* WRITTEN REQUEST 1
Print these entries verbatim, starting at the line that contains "Open the Zoom/Loupe tool" and stopping after the line that contains "[x=1548, y=689]".

Yes Guild Wars had the Holy trinity of gaming, I will not deny that. But control and buffing had their place too. Later in the game's life, protection and party wide buffing even replaced primary healers if built correctly. Also, consider that while not as flashy as big damage, control was just as important if you were good in it. Interrupting important skills,  and disabling(like knock down and blind) was hard control; weakness, "body blocking", slowing, healing reduction and debuffing was more soft.

My point is that, having played both CoH/V and Guild Wars side by side (I love both games  8)) , they are almost 2 entirely different beasts. Where City or Heroes allows you to play almost anything you want (literally), Guild Wars made you specialize and "strategize" skills/builds. Yes CoH and other games do it too, but that's the main selling point of GW's combat mechanics.

Guild wars 2 however is also another beast and I only play it because of the name sake.  :roll:

Abraxus

Quote from: Tubbius on September 19, 2015, 04:29:50 AM
Also: page 976 on my screen.

So close to 1,000 already!

I stand by my theory that an announcement for the successful conclusion to negotiation has been pinned to this thread hitting 1,000 pages, so we have nobody to blame but ourselves that it is taking so long.  ;) :o ??? :roll: 8)

* WRITTEN REQUEST 2
In the forum post, what does the writer give as examples of hard control in Guild Wars?

* DATA SUPPLIED
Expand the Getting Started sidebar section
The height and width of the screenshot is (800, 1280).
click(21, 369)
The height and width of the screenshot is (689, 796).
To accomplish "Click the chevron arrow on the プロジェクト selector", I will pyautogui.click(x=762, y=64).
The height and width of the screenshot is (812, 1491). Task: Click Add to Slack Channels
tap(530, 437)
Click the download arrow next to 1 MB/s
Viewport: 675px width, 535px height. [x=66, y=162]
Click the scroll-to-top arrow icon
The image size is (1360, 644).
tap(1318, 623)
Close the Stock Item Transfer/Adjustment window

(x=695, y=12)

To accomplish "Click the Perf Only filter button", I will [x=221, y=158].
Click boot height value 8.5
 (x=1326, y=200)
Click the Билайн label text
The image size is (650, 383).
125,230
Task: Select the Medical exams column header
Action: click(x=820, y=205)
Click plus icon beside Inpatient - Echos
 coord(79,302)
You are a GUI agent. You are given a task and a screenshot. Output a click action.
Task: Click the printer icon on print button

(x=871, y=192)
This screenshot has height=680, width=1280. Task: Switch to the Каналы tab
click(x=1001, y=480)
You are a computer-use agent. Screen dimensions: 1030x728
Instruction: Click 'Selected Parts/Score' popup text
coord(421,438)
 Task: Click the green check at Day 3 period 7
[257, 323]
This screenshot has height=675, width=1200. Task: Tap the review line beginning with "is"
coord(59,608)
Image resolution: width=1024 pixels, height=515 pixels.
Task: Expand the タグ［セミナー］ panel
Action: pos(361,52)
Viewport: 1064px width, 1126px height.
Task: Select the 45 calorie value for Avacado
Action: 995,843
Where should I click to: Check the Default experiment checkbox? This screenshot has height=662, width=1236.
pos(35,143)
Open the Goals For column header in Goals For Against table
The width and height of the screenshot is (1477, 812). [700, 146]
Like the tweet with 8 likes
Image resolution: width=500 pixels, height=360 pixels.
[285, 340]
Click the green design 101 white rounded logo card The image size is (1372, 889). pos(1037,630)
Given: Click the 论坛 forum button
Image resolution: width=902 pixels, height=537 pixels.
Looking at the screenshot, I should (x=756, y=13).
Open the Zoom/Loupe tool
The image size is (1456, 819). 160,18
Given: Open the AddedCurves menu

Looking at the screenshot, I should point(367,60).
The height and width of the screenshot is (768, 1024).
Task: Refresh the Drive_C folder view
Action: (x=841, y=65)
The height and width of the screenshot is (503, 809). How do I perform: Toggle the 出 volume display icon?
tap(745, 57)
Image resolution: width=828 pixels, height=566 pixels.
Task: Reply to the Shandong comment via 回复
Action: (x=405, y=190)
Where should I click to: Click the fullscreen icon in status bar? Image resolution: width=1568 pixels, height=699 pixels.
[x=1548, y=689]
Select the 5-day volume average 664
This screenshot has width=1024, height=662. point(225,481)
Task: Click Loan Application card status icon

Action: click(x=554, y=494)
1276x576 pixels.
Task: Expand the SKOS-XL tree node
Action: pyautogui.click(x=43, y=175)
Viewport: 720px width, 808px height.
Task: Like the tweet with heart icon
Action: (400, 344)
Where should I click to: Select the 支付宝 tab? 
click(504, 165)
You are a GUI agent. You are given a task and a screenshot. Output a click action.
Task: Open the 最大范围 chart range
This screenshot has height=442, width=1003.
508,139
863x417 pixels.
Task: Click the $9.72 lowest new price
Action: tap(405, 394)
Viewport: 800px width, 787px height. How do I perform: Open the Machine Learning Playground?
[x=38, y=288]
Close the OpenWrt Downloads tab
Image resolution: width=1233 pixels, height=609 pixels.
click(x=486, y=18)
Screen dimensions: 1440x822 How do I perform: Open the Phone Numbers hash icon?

* EXERCISE SOLUTION 1
Open the Zoom/Loupe tool
The image size is (1456, 819). 160,18
Given: Open the AddedCurves menu

Looking at the screenshot, I should point(367,60).
The height and width of the screenshot is (768, 1024).
Task: Refresh the Drive_C folder view
Action: (x=841, y=65)
The height and width of the screenshot is (503, 809). How do I perform: Toggle the 出 volume display icon?
tap(745, 57)
Image resolution: width=828 pixels, height=566 pixels.
Task: Reply to the Shandong comment via 回复
Action: (x=405, y=190)
Where should I click to: Click the fullscreen icon in status bar? Image resolution: width=1568 pixels, height=699 pixels.
[x=1548, y=689]

* EXERCISE SOLUTION 2
Interrupting important skills and disabling, such as knock down and blind.